Simulation boundary¶

flowchart LR
    subgraph REAL_ONLY["Real GPU mode only (Lesson 6)"]
        HW2[GPU] --> DRV2[Driver] --> CTK2[Container Toolkit] --> DP2[Device plugin]
    end
    subgraph SIMULATED["Simulated by KWOK fake nodes (Phase 1)"]
        ALLOC[allocatable: nvidia.com/gpu] --> SCHED2[Scheduler decision] --> PLACE[Pod placement]
    end
    DP2 --> ALLOC

KWOK injects allocatable directly via the Node object, so everything to the right of the device plugin is exercised faithfully; everything to the left is not exercised at all.

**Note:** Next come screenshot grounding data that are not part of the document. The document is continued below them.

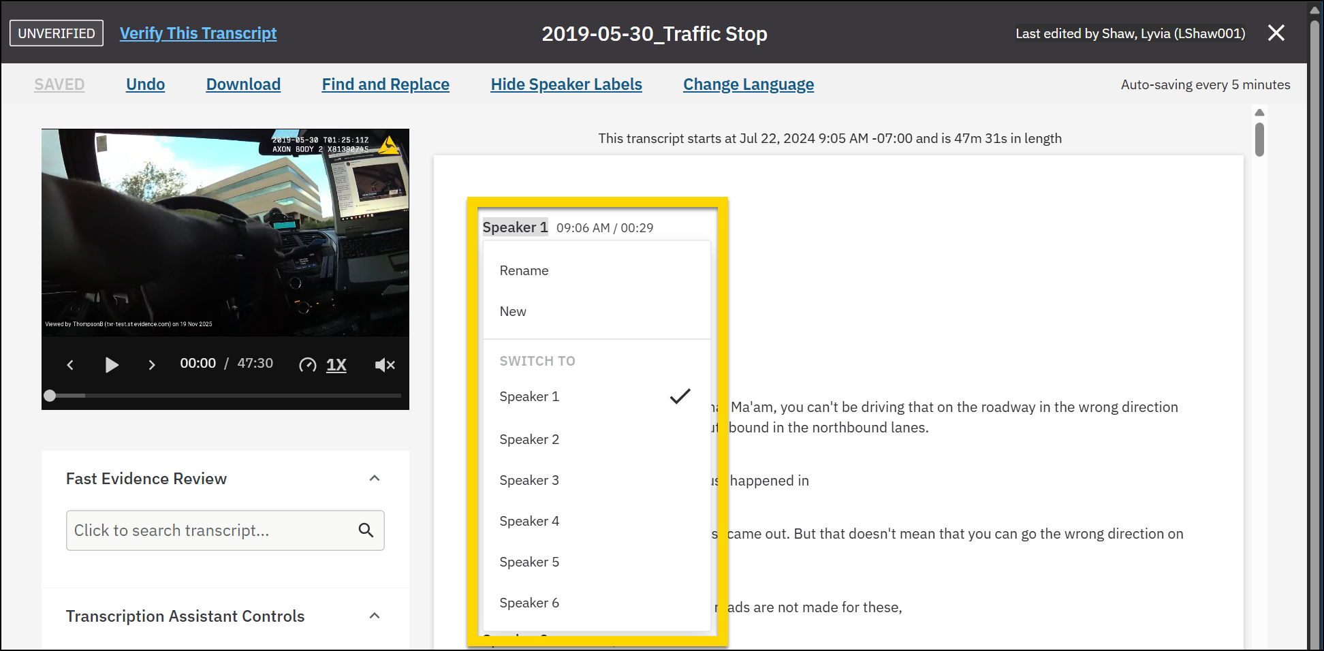Screen dimensions: 1324x651
Task: Click the Speaker 1 label above menu
Action: (x=515, y=227)
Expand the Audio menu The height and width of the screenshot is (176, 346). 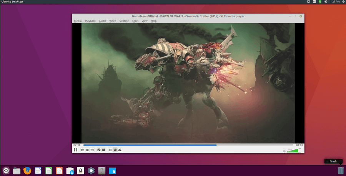[x=102, y=21]
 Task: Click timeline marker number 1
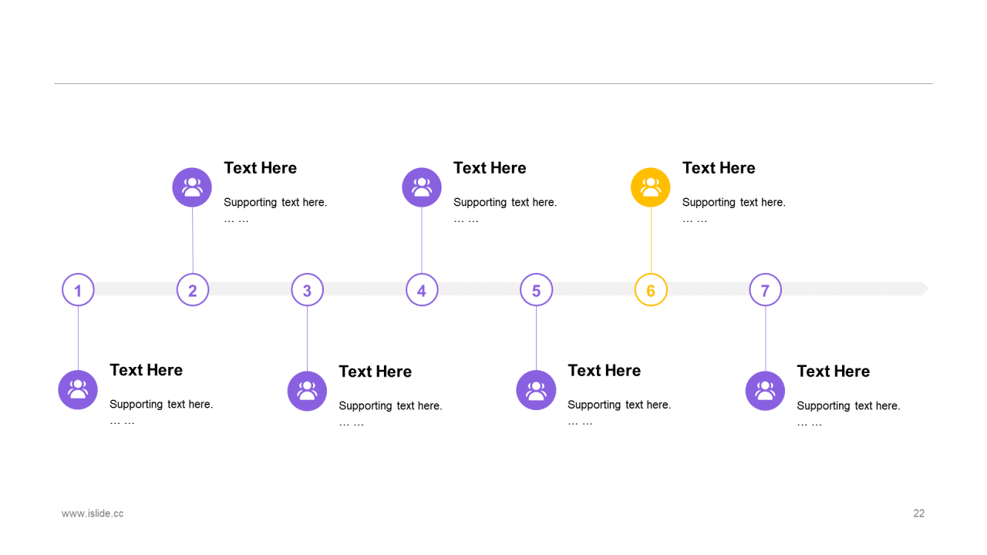click(x=78, y=290)
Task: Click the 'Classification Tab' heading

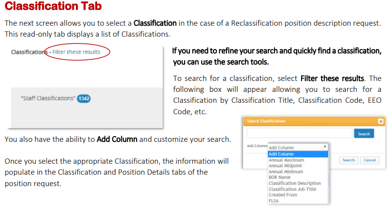Action: (x=53, y=8)
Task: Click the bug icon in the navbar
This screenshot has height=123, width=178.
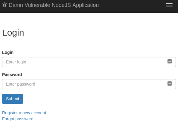Action: tap(5, 5)
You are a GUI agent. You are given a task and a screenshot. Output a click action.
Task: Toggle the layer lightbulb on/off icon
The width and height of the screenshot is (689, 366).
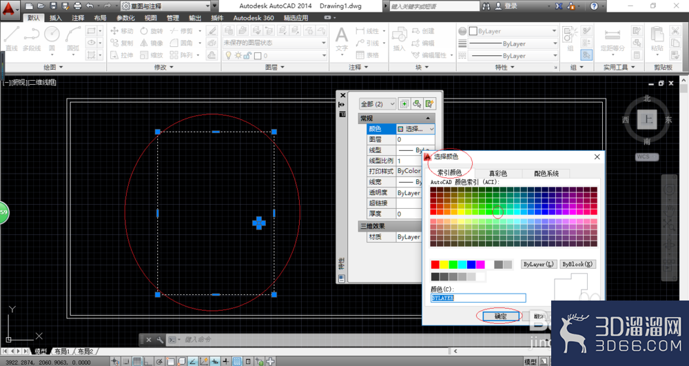[x=229, y=55]
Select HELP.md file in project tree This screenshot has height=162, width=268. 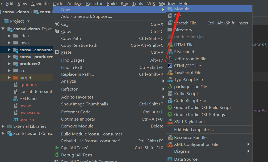click(28, 99)
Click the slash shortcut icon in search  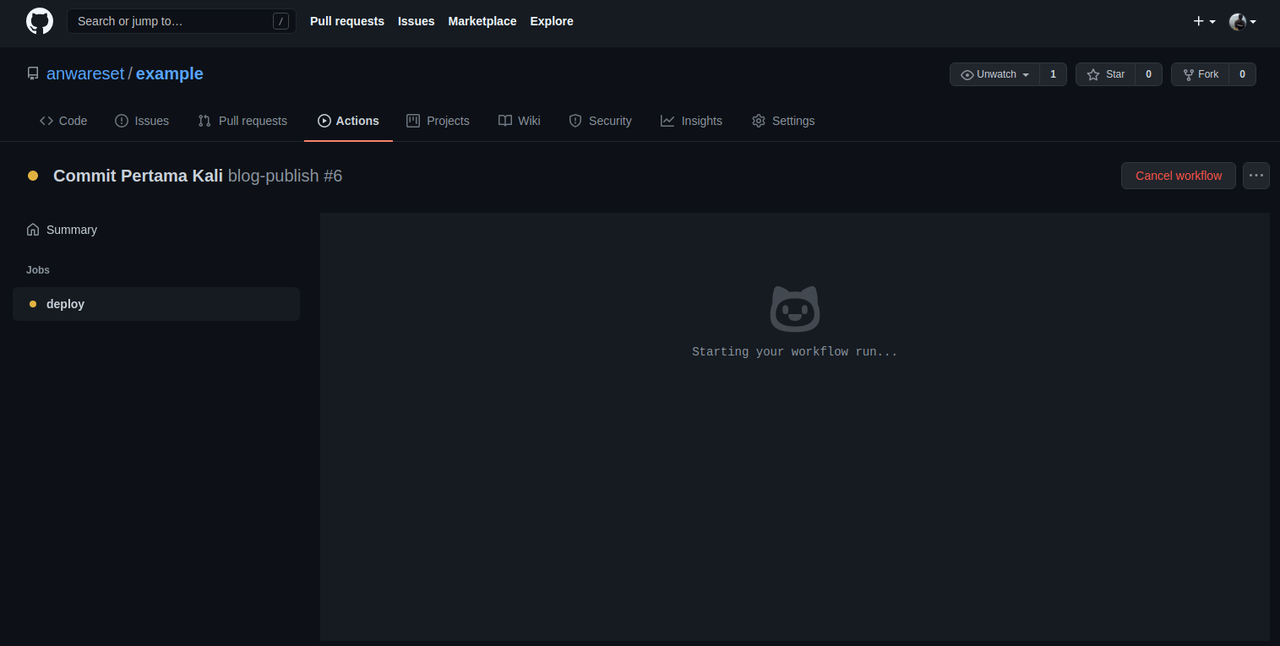click(281, 21)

Failure-domain to runbook mapping¶

Broken link	Symptom	Runbook
Driver	`nvidia-smi` fails on host	`runbooks/gpu-node-not-ready.md`
Container Toolkit	`docker run --gpus all` fails	`runbooks/gpu-operator-driver-pod-failing.md`
Device plugin	node shows 0 `nvidia.com/gpu`	`runbooks/device-plugin-not-advertising-gpus.md`
Scheduler fit	pod Pending, Insufficient nvidia.com/gpu	`runbooks/gpu-capacity-planning.md`
DCGM	no GPU metrics	`runbooks/dcgm-exporter-no-metrics.md`